Instructions for the task:
List all lines of the data that include the string "Retrofit".
[Opening Source records section]
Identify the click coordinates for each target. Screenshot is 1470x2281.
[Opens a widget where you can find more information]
[Closing Source records section]
[Opening Source records section]
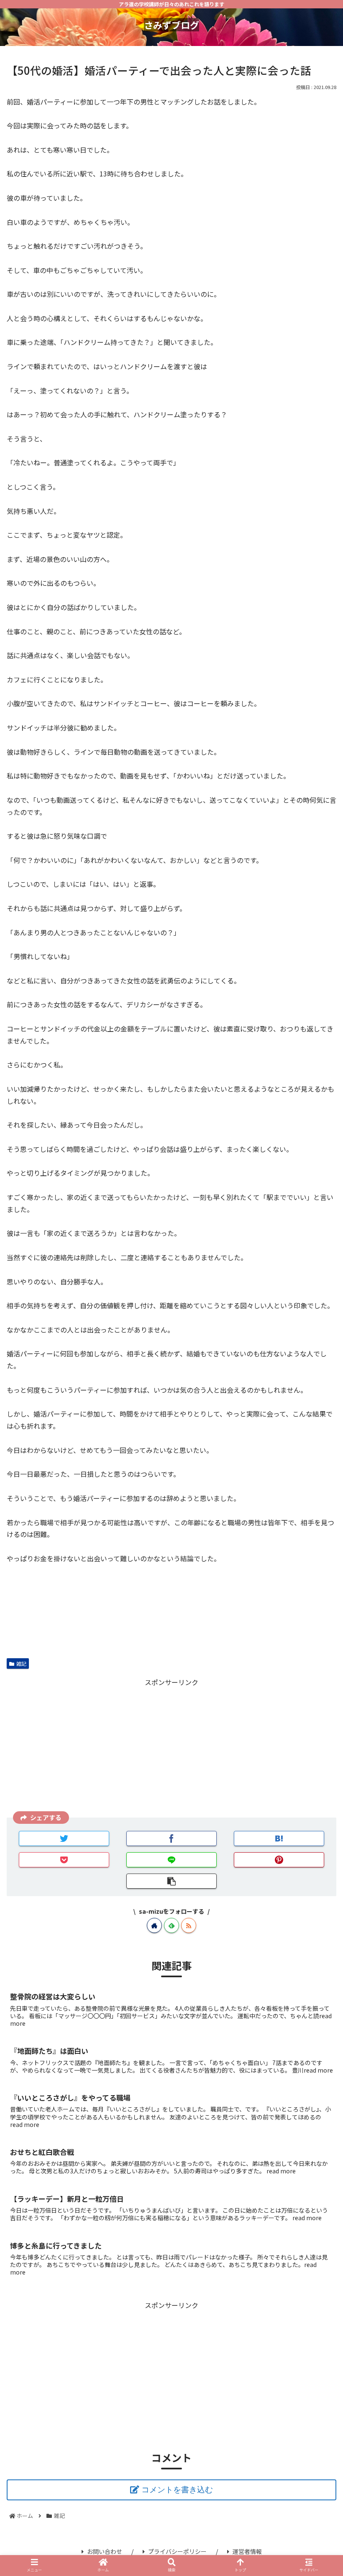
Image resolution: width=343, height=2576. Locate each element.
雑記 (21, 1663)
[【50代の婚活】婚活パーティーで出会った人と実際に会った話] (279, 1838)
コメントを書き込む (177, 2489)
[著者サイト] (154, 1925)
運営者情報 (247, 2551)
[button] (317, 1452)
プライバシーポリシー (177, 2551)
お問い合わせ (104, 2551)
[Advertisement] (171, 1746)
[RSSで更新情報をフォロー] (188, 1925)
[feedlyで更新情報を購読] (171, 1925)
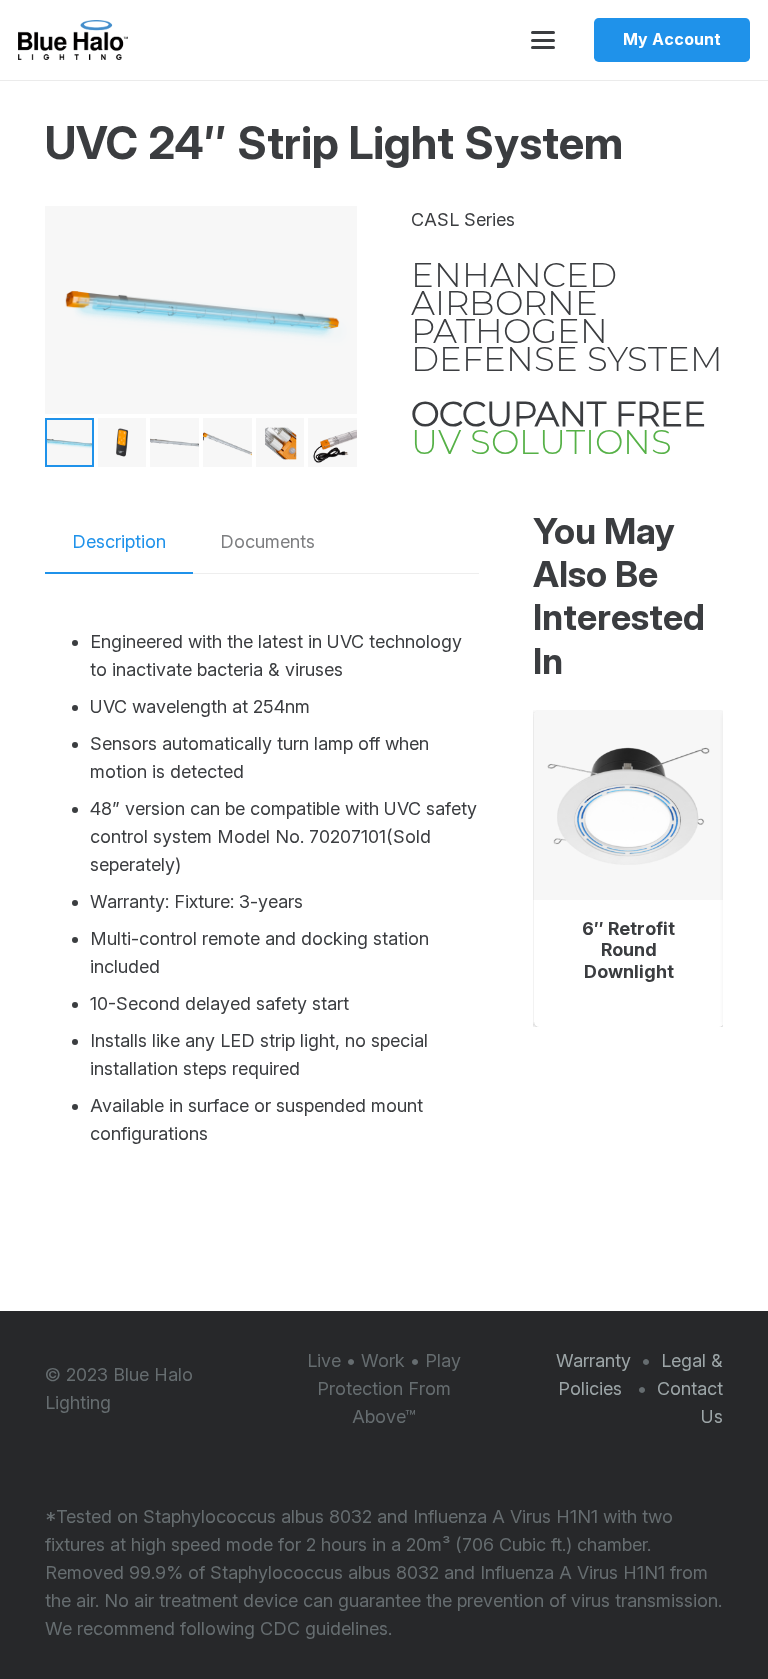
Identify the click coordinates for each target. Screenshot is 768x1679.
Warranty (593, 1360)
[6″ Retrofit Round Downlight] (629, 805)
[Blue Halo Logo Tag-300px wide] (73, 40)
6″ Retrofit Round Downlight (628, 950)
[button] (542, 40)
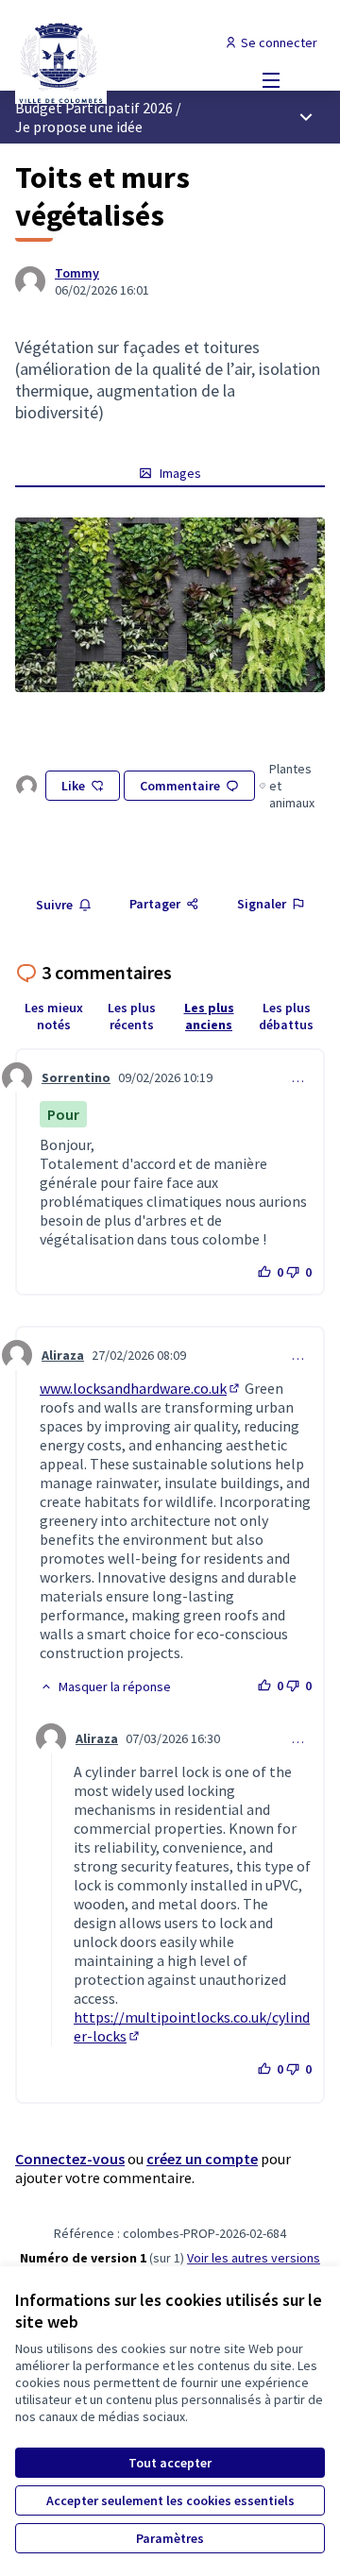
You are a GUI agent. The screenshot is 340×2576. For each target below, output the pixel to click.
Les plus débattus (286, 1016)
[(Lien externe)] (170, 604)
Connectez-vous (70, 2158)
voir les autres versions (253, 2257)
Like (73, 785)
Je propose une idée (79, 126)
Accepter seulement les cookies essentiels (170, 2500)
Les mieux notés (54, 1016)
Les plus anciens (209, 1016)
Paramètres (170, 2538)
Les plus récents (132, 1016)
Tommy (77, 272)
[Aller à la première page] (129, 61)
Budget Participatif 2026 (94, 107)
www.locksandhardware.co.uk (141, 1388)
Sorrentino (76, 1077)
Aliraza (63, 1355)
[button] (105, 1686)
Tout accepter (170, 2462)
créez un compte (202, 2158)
[Closing Source records section]
Answer for the task:
[6″ Retrofit Round Downlight] (629, 805)
6″ Retrofit Round Downlight (628, 950)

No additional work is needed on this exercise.